Six Laws of Language and Linguistics in Draft Form...

Alexander Gross2 language at sprynet.com
Fri Oct 7 22:41:36 UTC 2005


A few of you wrote me privately back in June asking if I could make my 
ten-question quiz, distinguishing between practitioners of  Evidence Based & 
Voodoo Linguistics, available  before the LACUS event.  I didn't feel I 
could do so at that time, but now I suspect a number of you might find it of 
interest, along with a fair amount of other material I presented at that 
conference.

For instance, I was particularly encouraged by the positive reception that 
greeted my "Six Laws of Language and Linguistics in Draft Form."  At that 
time  they also formed a part of  my invited presentation "Is Evidence Based 
Linguistics the Solution?  Is Voodoo Linguistics the Problem?" which was 
supplemented a few days later by a two-hour workshop on Evidence Based 
Linguistics.  I would like to present them here as well, even though 
reactions are likely to be less positive, since it seems to me important 
that basic concepts concerning linguistics should be aired as fully as 
possible.  I have made a few changes based on comments from those at the 
conference, and I would also value comments from FunkNet subscribers as part 
of a process leading to a more definitive statement of these laws.  If they 
seem a bit disjointed the first time you read them, they are likely to make 
better sense in the context of my two LACUS presentations, which you can 
find on my website at:

http://languag2.home.sprynet.com/f/evidence.htm

and

http://languag2.home.sprynet.com/f/evishop.htm

They can also both be accessed from the Linguistics menu of my main website 
at:

http://language.home.sprynet.com/

You'll find the 10-question quiz near the beginning of the first URL.

However unusual some of these ideas may appear at first reading, I promise 
that I have done my best to fit  them within the framework of current 
linguistics theories.  I look forward to your comments.  The text of the 
"Six Laws" follows:

--------------------------------

        Six Laws of Language and Linguistics In Draft Form

1.  All communication takes place in shared contextual space, subject to a 
fairly complex process of disambiguation, depending on the conditions 
inherent in the other five Laws.  That space can be more or less roughly 
measured according to a specialized system of cartography.

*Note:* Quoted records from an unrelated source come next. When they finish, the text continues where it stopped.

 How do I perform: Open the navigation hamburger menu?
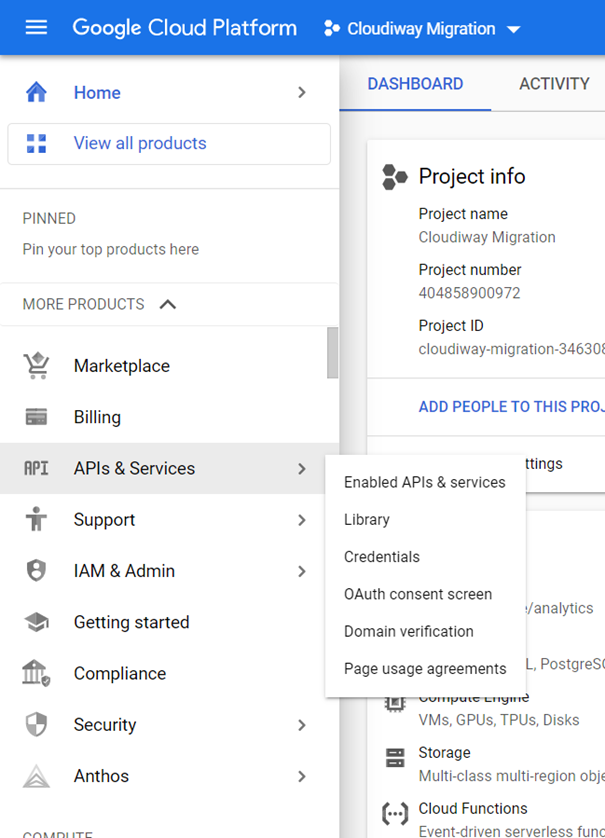click(37, 27)
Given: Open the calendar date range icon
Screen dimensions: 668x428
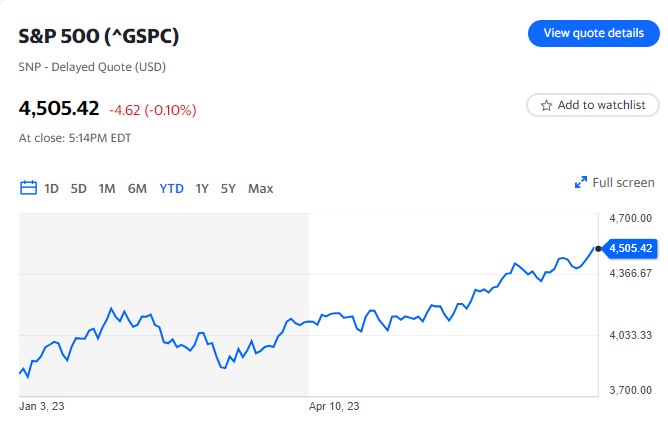Looking at the screenshot, I should pyautogui.click(x=28, y=188).
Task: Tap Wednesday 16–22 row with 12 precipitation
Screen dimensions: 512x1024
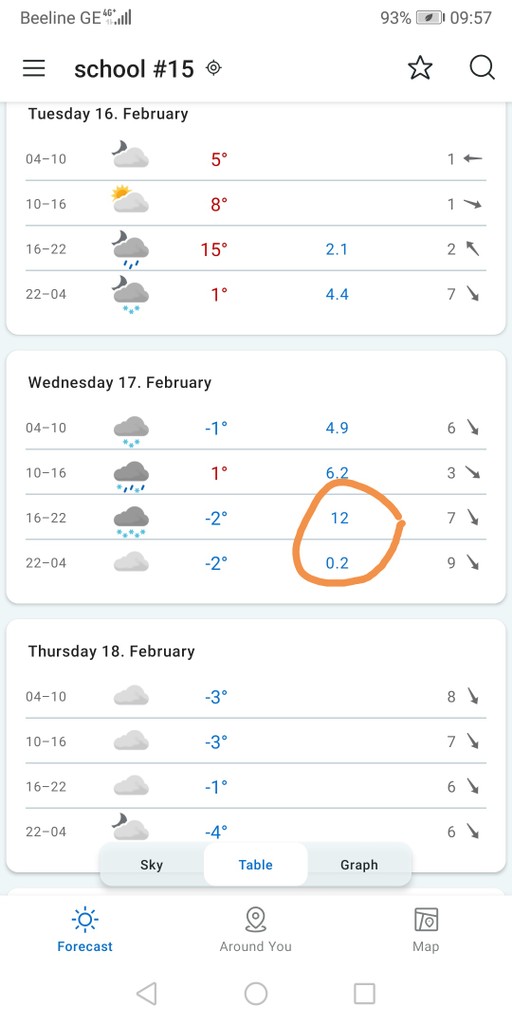Action: (x=256, y=518)
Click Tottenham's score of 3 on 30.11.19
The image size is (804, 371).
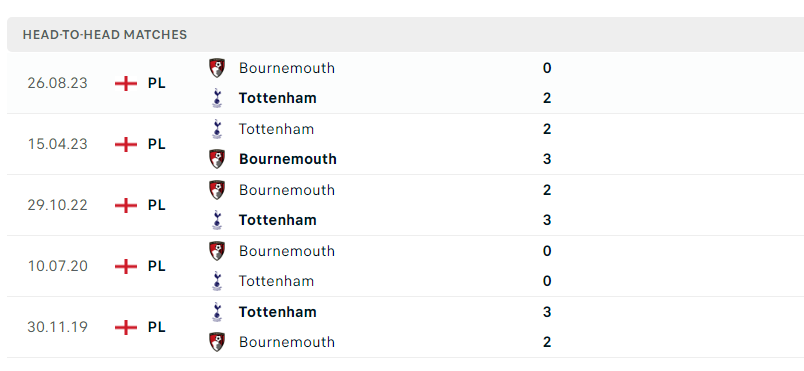[x=547, y=312]
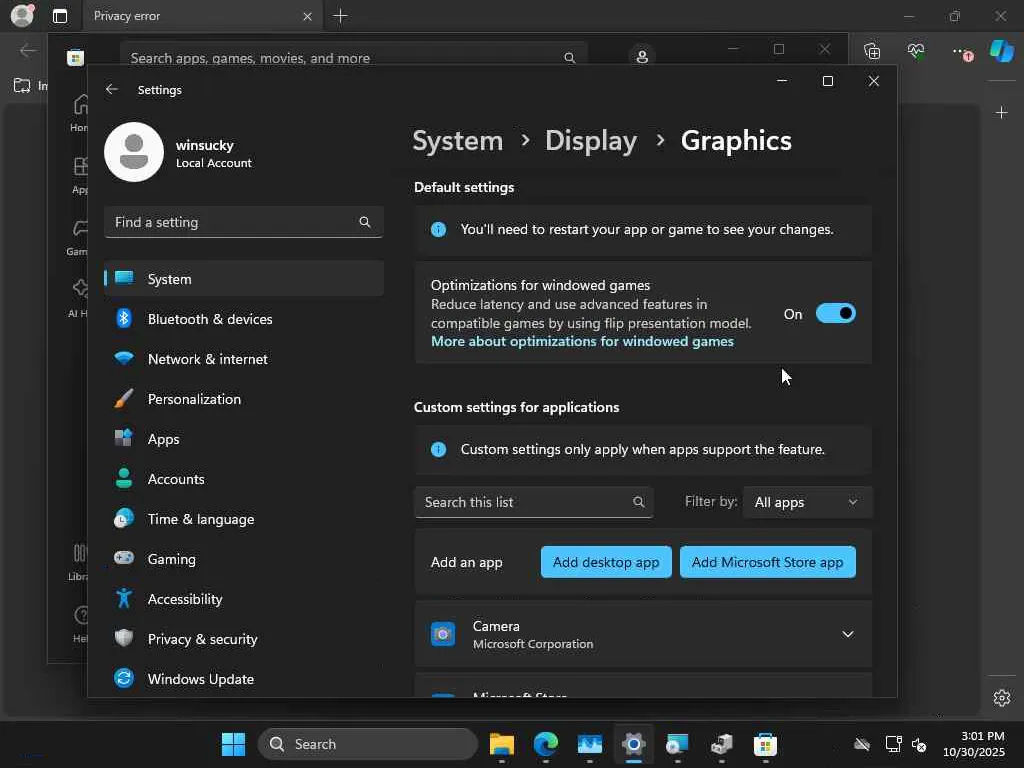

2. The Law of Variable Context

If two people share sufficient context, almost any words, including sheer 
nonsense--or no words at all--will suffice for them to communicate with each 
other. If two people do not share sufficient context, then not all the words 
in the world may be enough for them to grasp each other's meaning. Where 
intermediate degrees of partial, fragmented, or otherwise limited or 
"noise-distorted" context are shared, communication will be proportionately 
difficult and/or unsuccessful.

3. The Law of Communication

Communication never takes place generically between languages and languages, 
or between dictionaries and dictionaries. All successful communication takes 
place under specific circumstances between a speaker and a listener, or a 
writer and a reader, or between a non-verbal communicator and his or her 
audience. When the communicator changes, and/or the nature of the audience 
and/or the circumstances change, often the content of the message must also 
change to some extent, if fully successful communication is to take place. 
This law holds true both for communication in a single language and for 
translating and interpreting, since there is essentially no difference 
between translating a message into another tongue and paraphrasing it within 
a single tongue. This law also holds true for automatic or electronic 
communication where the final recipient of information is a human being, and 
any act of communication appearing to originate from a computer, or to occur 
between two or more computers, only takes place because a human being has 
originally programmed it to occur. All the conditions of the first two laws 
still apply.

4. The Law of Linguistic Entropy

A form of entropy, related to Shannon's concept of information entropy or 
Prigogine's theory of dissipative structures--or of chaos as found in 
meteorology and other complex systems--also exists for language, and any 
sentence, concept, or act of communication may fall into such entropy or 
chaos even after it has been accurately repeated a number of times. Where 
Shannon's concept  applies to letters of the alphabet, this one applies to 
words, phrases, and/or entire sentences.  The number of times the message 
must be repeated to fall into such entropy or chaos depends on the nature of 
the message, the number of people attempting to repeat it, and whatever 
ambient or incidental noise of whatever type may be present either in the 
system they are using or among those attempting to repeat it.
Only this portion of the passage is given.